REQUIREMENT: Edit the records from the line with "Given: Open Get" through the end of the records, putting "members" in place of "participants" and leaving everything else unchanged. Leave the pictures out of your answer.

DATA SUPPLIED:
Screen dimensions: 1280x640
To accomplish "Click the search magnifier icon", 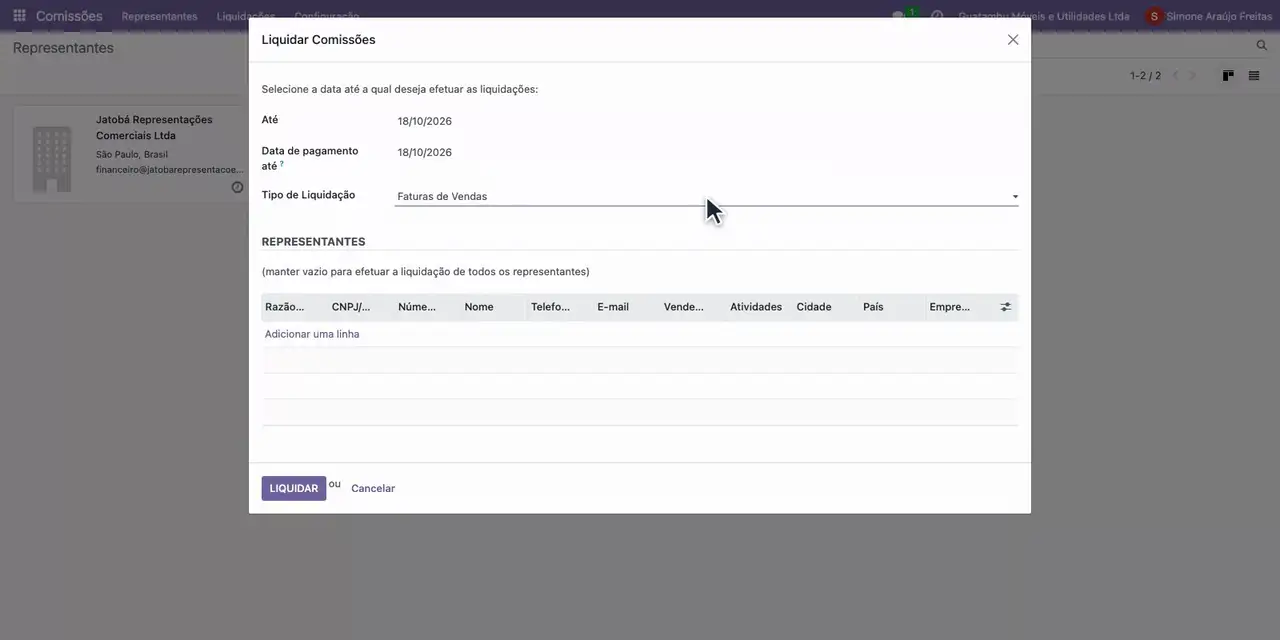I will 1262,46.
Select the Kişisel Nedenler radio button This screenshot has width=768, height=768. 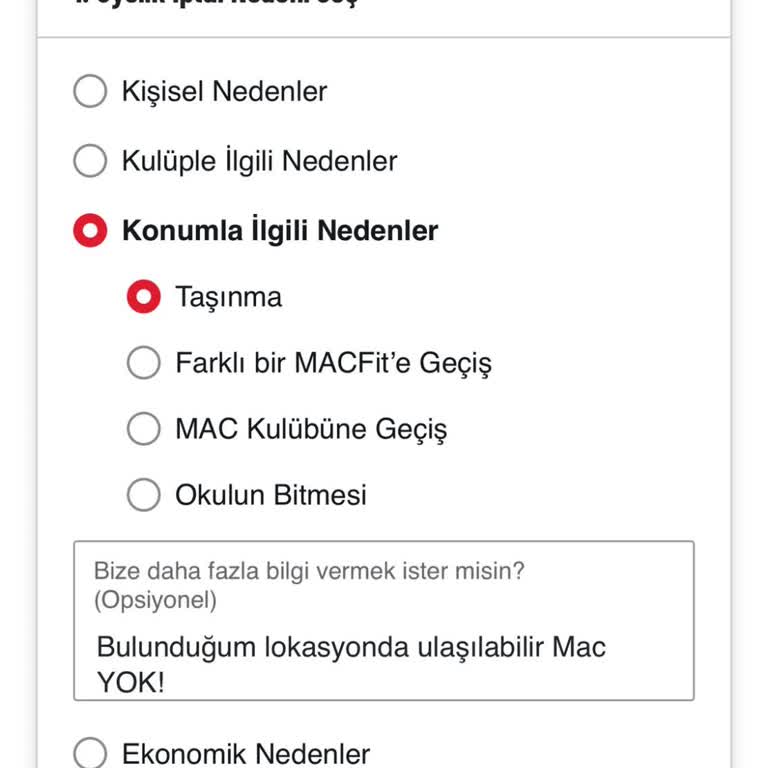point(90,92)
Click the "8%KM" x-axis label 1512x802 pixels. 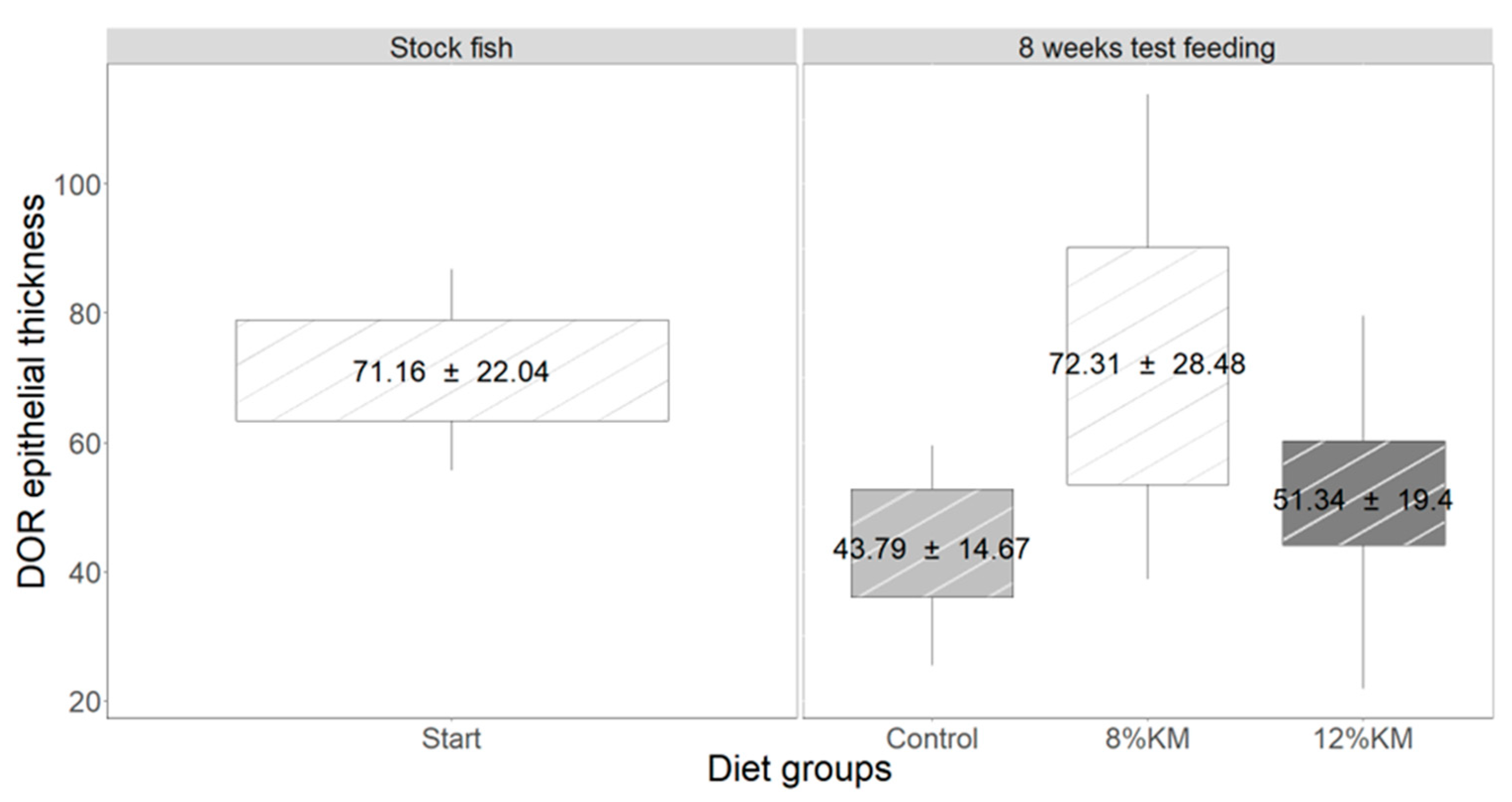(x=1147, y=739)
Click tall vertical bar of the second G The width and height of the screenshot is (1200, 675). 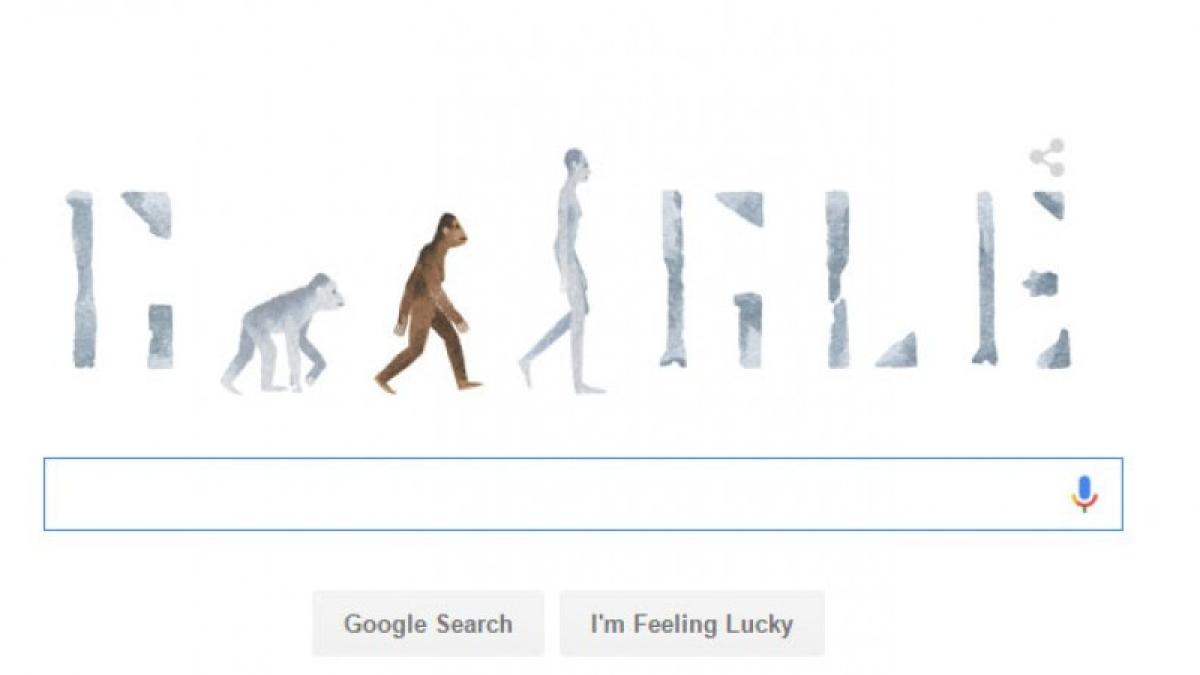(x=673, y=279)
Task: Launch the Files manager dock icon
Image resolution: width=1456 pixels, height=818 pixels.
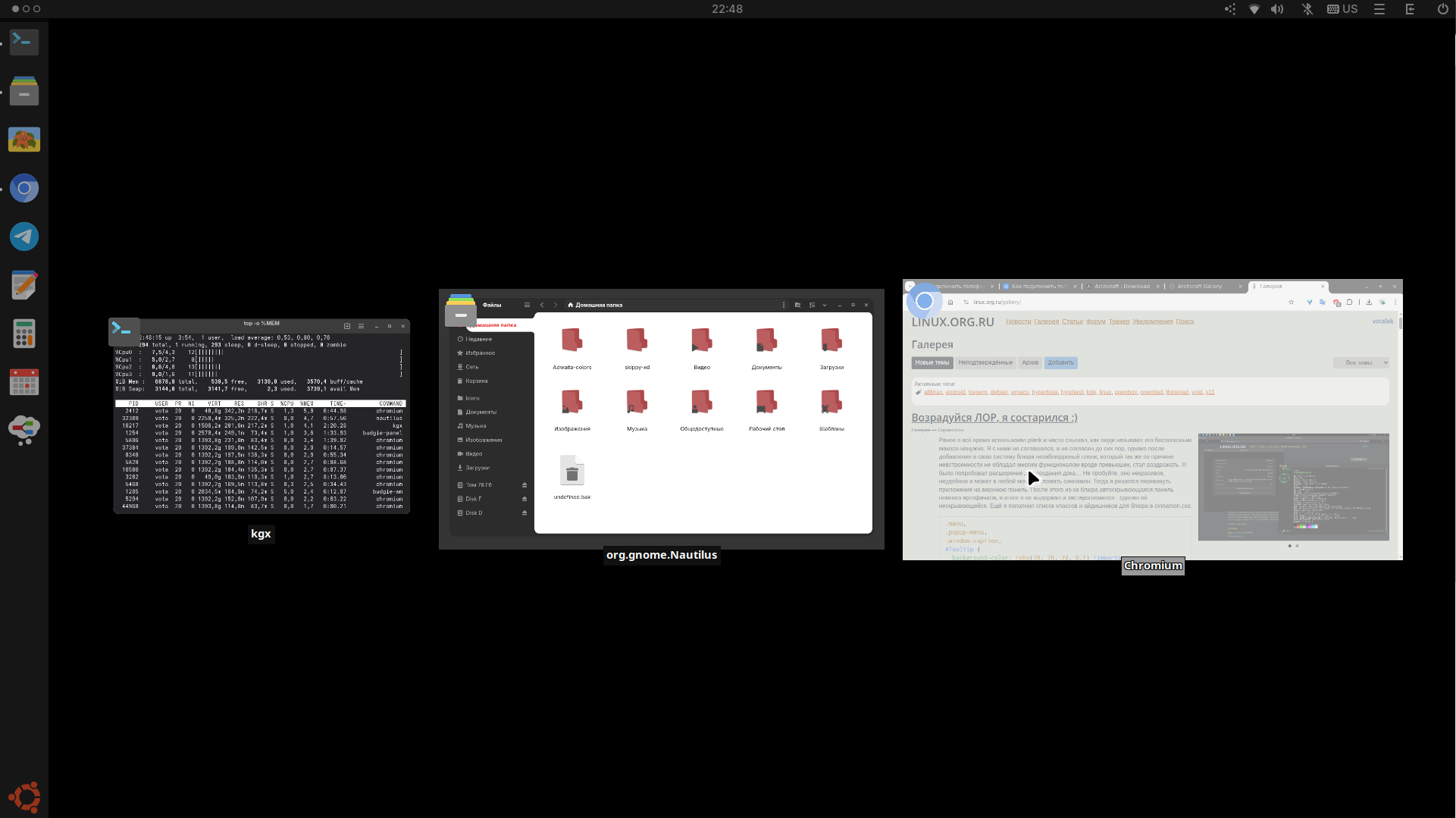Action: coord(24,91)
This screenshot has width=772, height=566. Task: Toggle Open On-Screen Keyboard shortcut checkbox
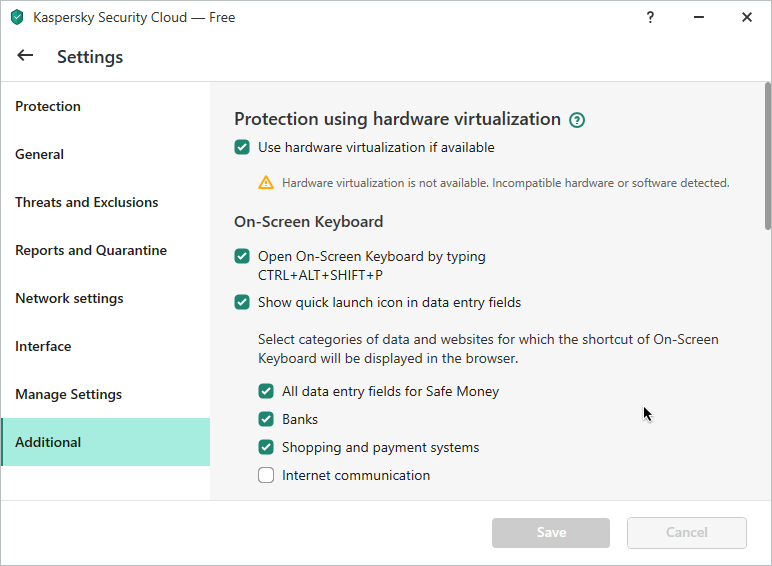tap(242, 256)
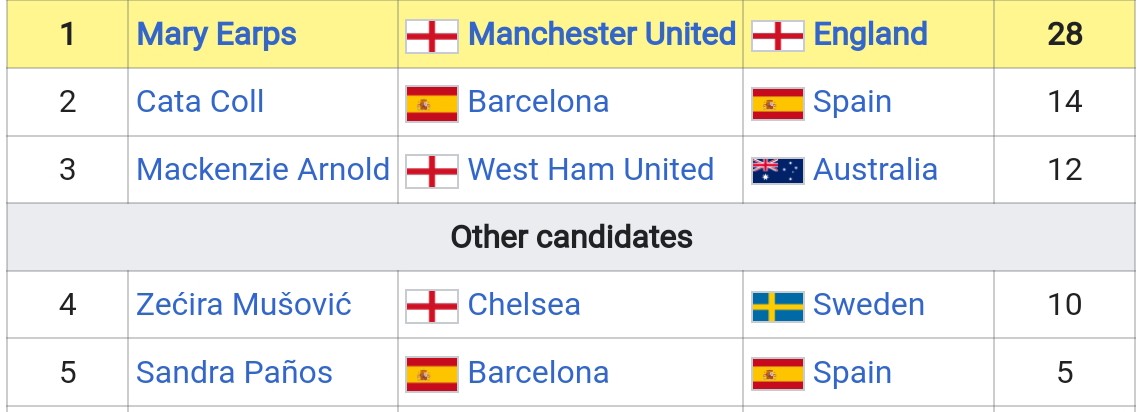Click the England flag beside West Ham United

coord(432,171)
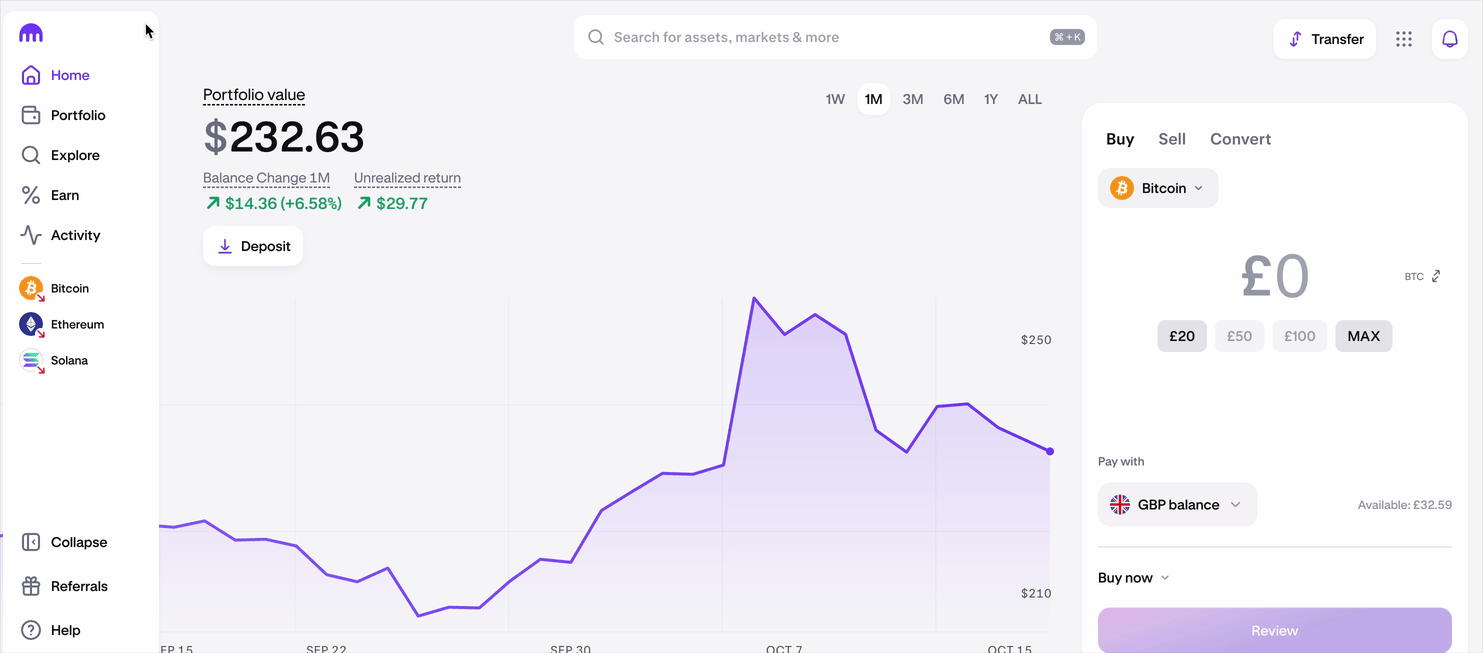Choose MAX purchase amount
The height and width of the screenshot is (653, 1483).
pyautogui.click(x=1363, y=336)
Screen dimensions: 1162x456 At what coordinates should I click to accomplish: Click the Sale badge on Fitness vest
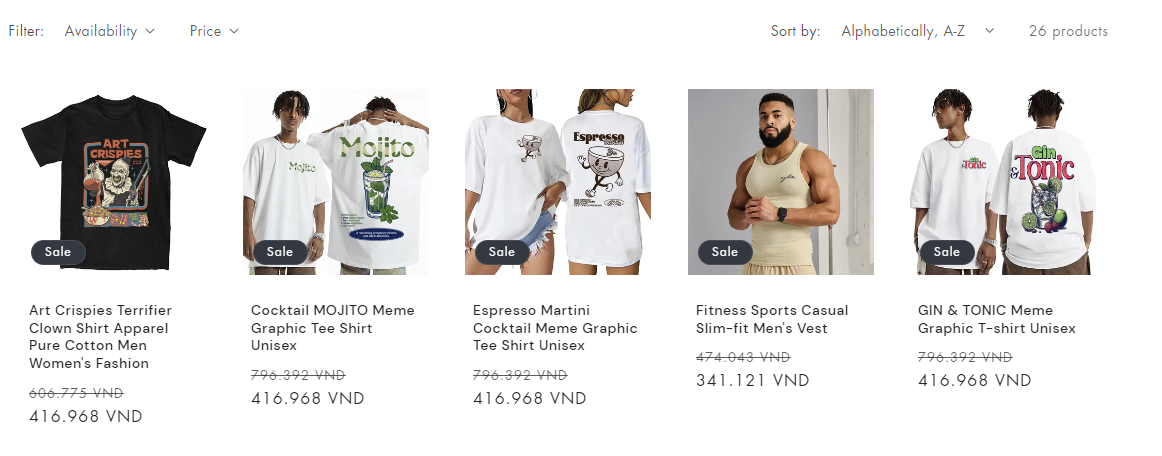(x=725, y=252)
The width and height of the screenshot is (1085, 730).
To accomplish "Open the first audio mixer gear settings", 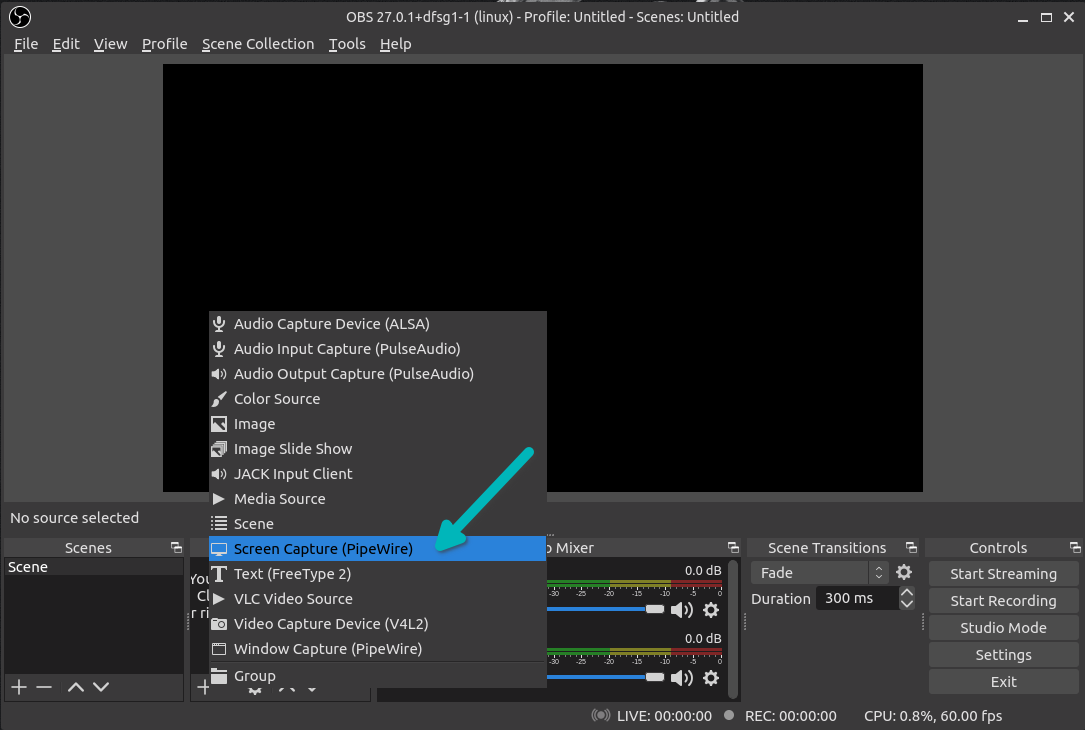I will pyautogui.click(x=710, y=610).
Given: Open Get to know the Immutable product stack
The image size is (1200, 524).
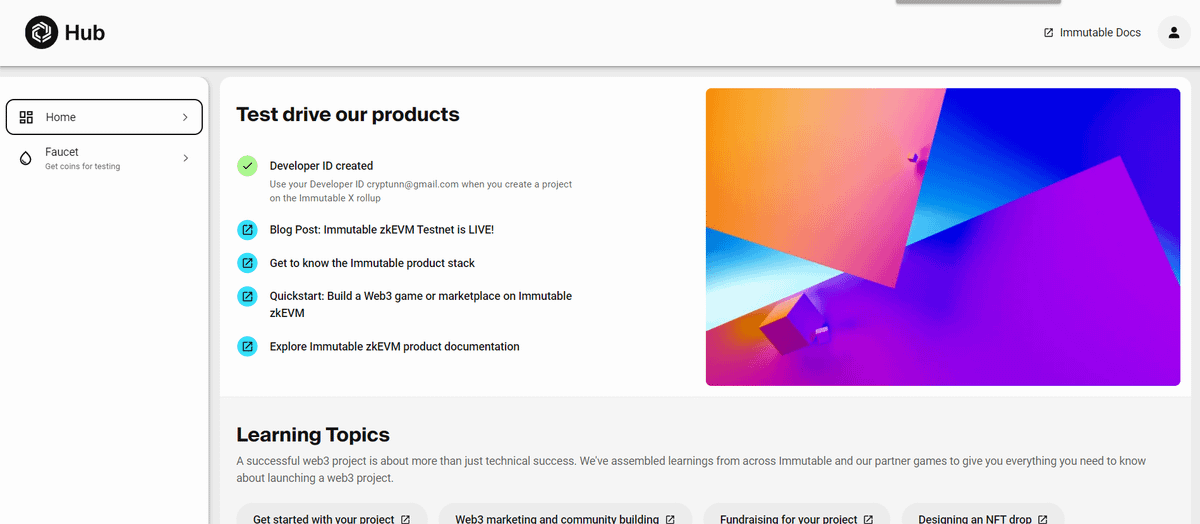Looking at the screenshot, I should [x=372, y=263].
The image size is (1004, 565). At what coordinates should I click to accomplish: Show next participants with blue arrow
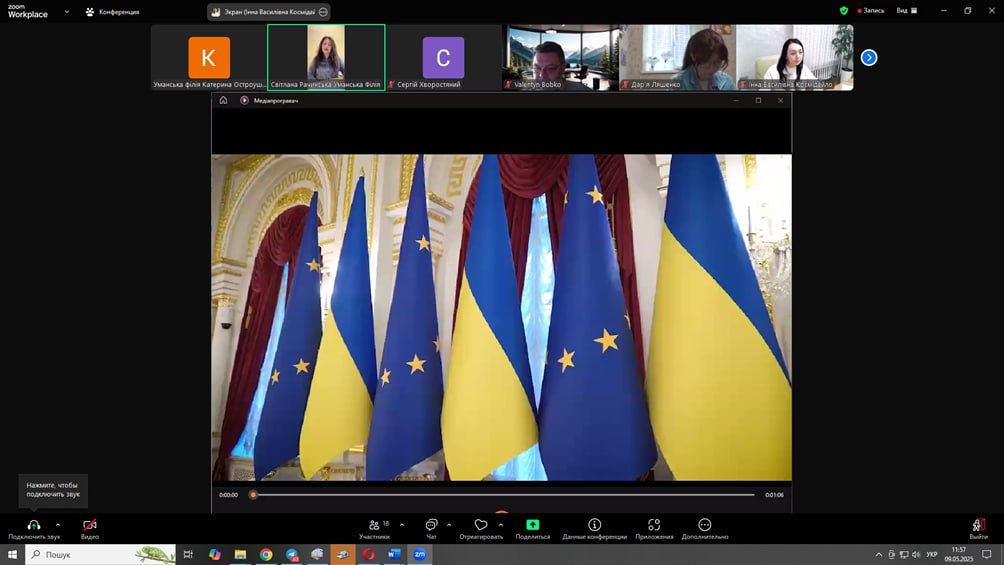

REPLY TO THE TASK:
Given: Open Get to know the Immutable product stack
The image size is (1200, 524).
Looking at the screenshot, I should [x=372, y=263].
The image size is (1004, 565). At what coordinates should I click to accomplish: Show next members with blue arrow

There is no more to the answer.